However, it remains unclear whether predicting the correctness of a student’s response to the next question is the best approach to modeling their ability, because the correctness of a student’s response is not influenced only by their ability. For example, low engagement behaviors, such as rapid guessing (Wise, 2017), may negatively impact students’ immediate performance; however, these behaviors are not reliable indicators of low abilities. Hence, if two models have equal capacity to model students’ ability, but one can infer students’ engagement based on their most recent question-answering performance while the other cannot, then the model capable of inferring engagement is considered superior for the knowledge tracing task. This holds true even if both models are equally capable of modeling student ability. Scruggs et al. (2020) and (2023) articulated a similar argument, emphasizing that it is more crucial to measure the volume of knowledge students retain after using the learning system, rather than their immediate success within the system. They discovered that models excelling at the knowledge tracing task do not necessarily perform well at modeling students’ abilities, which are estimated based on post-test scores after using a learning environment.
We propose that predicting students’ performance on a post-test offers a more accurate model of students’ abilities than merely predicting the correctness of their next answer. This approach could help eliminate factors that fluctuate over time, such as engagement. However, this method relies heavily on the availability of high-quality data that includes post-test information.
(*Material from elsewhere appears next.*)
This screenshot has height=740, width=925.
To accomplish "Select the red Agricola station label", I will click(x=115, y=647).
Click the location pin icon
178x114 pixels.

In this study, we utilize a recent dataset, the EDM Cup 2023, which provides students’ clickstream data from math unit assignments and test assignments as post-test data. The availability of clickstream data makes EDM Cup 2023 especially valuable, as previous research has demonstrated the value of clickstream data in modeling student behaviors that correlate with their learning outcomes (Agudo-Peregrina et al., 2014, Baker et al., 2020, Cohen, 2017, Crossley et al., 2016, Macfadyen and Dawson, 2010, You, 2016).
We introduce a novel model, Wide & Deep Item Response Theory (IRT), designed to predict a student’s post-test performance. Wide & Deep IRT combines the strengths of traditional IRT models with the flexible ‘Wide & Deep Learning for Recommender Systems’ (Cheng et al., 2016). The IRT component of the model enables accurate estimation of students’ abilities, while the deep learning component effectively utilizes clickstream data. This model has demonstrated its proficiency by placing second on the public leaderboard and third on the private leaderboard of the EDM Cup 2023 competition.
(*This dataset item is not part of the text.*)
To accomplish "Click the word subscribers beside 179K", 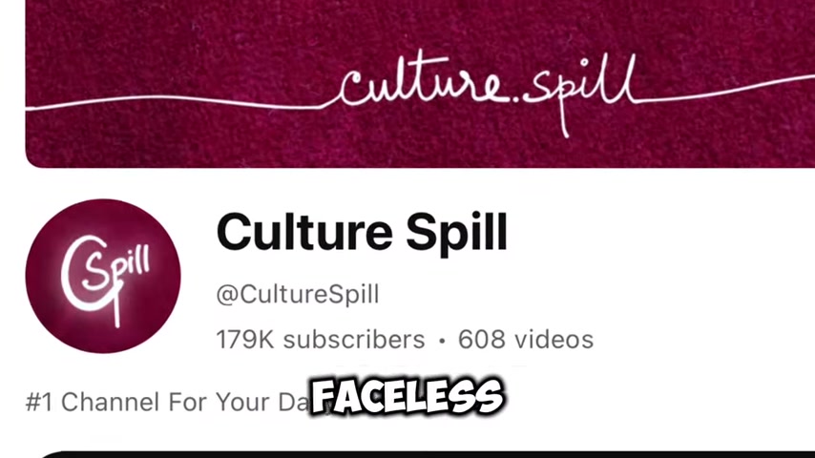I will pyautogui.click(x=354, y=340).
In addition to providing accurate predictions of post-test question correctness, our model offers valuable insights into behavioral patterns across different ability groups. This allows us to gain a deeper understanding of behaviors that may contribute to suboptimal learning outcomes. Specifically, with the Wide & Deep IRT model, students in the lowest math ability group were four times more likely to immediately request answers to questions than students from other groups. Moreover, these students requested answers three times faster than their counterparts. Remarkably, in approximately 21.80% of instances, they requested an answer within 3 seconds after a question was presented to them. This rapid response time led us to suspect that these low-ability students might have been gaming the system. The brief duration suggests that they were not making a genuine effort to solve the problems.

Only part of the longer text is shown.